Yaşlılığın başlangıcının tespit edilmesi kuşak değişimlerinden ve bireysel bakış açılarından etkilenen öznel bir konudur ve bu konuda yapılan araştırmalar, yaşlılığın gerçekliğinin değiştiğini gösteriyor.
Yaşlanma Algısı ve Dijital Çağ
Markus Wettstein ve ekibinin Berlin Humboldt Üniversitesi'nde gerçekleştirdiği, 1911 ile 1974 yılları arasında doğan 14.000'den fazla Alman yetişkinin verilerini inceleyen araştırma, yaş algısının zaman içinde geliştiğini ortaya koyuyor.
Özellikle geç doğan insanlar, erken doğanlarla kıyaslandığında yaşlılığı "hayatta biraz daha geç" olarak görme eğiliminde oluyor. Ancak bu eğilim, son zamanlarda yaşam beklentisi artışındaki yavaşlama nedeniyle sürdürülemeyebilir ve bu durumun, COVID-19 salgını gibi faktörlerle daha da kötüleştiği görülüyor.
Wettstein, özellikle Kuzey Amerika'da yaşlanmayla ilgili giderek olumsuz stereotipler göz önüne alındığında, genç nesillerin zarif bir şekilde yaşlanma konusunda karşılaşabilecekleri potansiyel zorlukları vurguluyor.
YAŞLANMA ALGISI DEĞİŞiYOR
Dijital devrim, yaşlanmaya yönelik tutumların yeniden şekillendirilmesinde önemli bir rol oynadı. Daha yaşlı nesiller teknolojiye uyum sağlarken Y kuşağı ve Z kuşağı gibi daha genç grupların, erken çocukluktan bu yana dijital ortamlara derinlemesine gömülmüş durumda ve potansiyel olarak sosyal bağlantılara ve yaşlanmaya ilişkin algılarını değiştiriyor.
Araştırmalar, gelişim aşamalarındaki sosyal yoksunluğun beyin fonksiyonlarını ve duygusal refahı etkileyerek yaşlanma sürecini hızlandırabileceğini gösteriyor.
Ayrıca yüz yüze etkileşimlerin azalması ve toplumun gençlere yönelik vurgusu yaşlanmaya ilişkin çarpık bir anlayışa katkıda bulunabiliyor.
Güçlü aile bağlarını ve nesiller arası etkileşimleri sürdürmek, yaşlanmaya ilişkin olumlu bir algıyı geliştirmenin anahtarı olarak gösteriliyor.

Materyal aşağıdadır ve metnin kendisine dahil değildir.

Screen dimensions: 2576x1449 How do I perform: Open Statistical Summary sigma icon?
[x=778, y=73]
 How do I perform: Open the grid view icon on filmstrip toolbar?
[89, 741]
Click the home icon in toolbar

Güçlü aile bağlarını ve nesiller arası etkileşimleri sürdürmek, yaşlanmaya ilişkin olumlu bir algıyı geliştirmenin anahtarı olarak biliniyor. Bununla beraber teknolojik kolaylıklarla karakterize edilen modern yaşam tarzları genellikle ailelerde fiziksel ayrılığa yol açarak gençlerin yaşlı nesillerden öğrenme fırsatlarını sınırlıyor.
Ayrıca yaşlanmanın olumlu yönlerine maruz kalmadan yaşlı akrabalarda hastalık yaşanması, olumsuz stereotiplerin devam etmesine sebep olabiliyor. Ayrıca yaşlı insanlarla anlamlı etkileşimlerin teşvik edilmesi yaşa bağlı önyargılara meydan okuyabiliyor ve yaşlanma algısını olumlu bir şekilde yeniden tanımlayabiliyor.
Bireysel deneyimler yaşın tanımını daha da karmaşık hale getiriyor. Yaş, yaşam tarzı değişiklikleri ve sosyal normlar gibi faktörler, bireylerin kendilerini veya başkalarını yaşlı olarak algılamasını etkiliyor.
Yaşlanmanın kaçınılmazlığının farkına varmak ve erken yaşlardan itibaren kişisel bakıma öncelik vermek, sağlıklı yaşlanmayı ve yaşamın farklı aşamalarının takdir edilmesini teşvik edebiliyor. Sonuçta, yaşlanmaya yönelik toplumsal tutumların yeniden tanımlanması, yaşlanma deneyimlerinin çeşitliliğinin tanınmasını ve nesiller arası anlayış ve empatinin desteklenmesini gerektiriyor.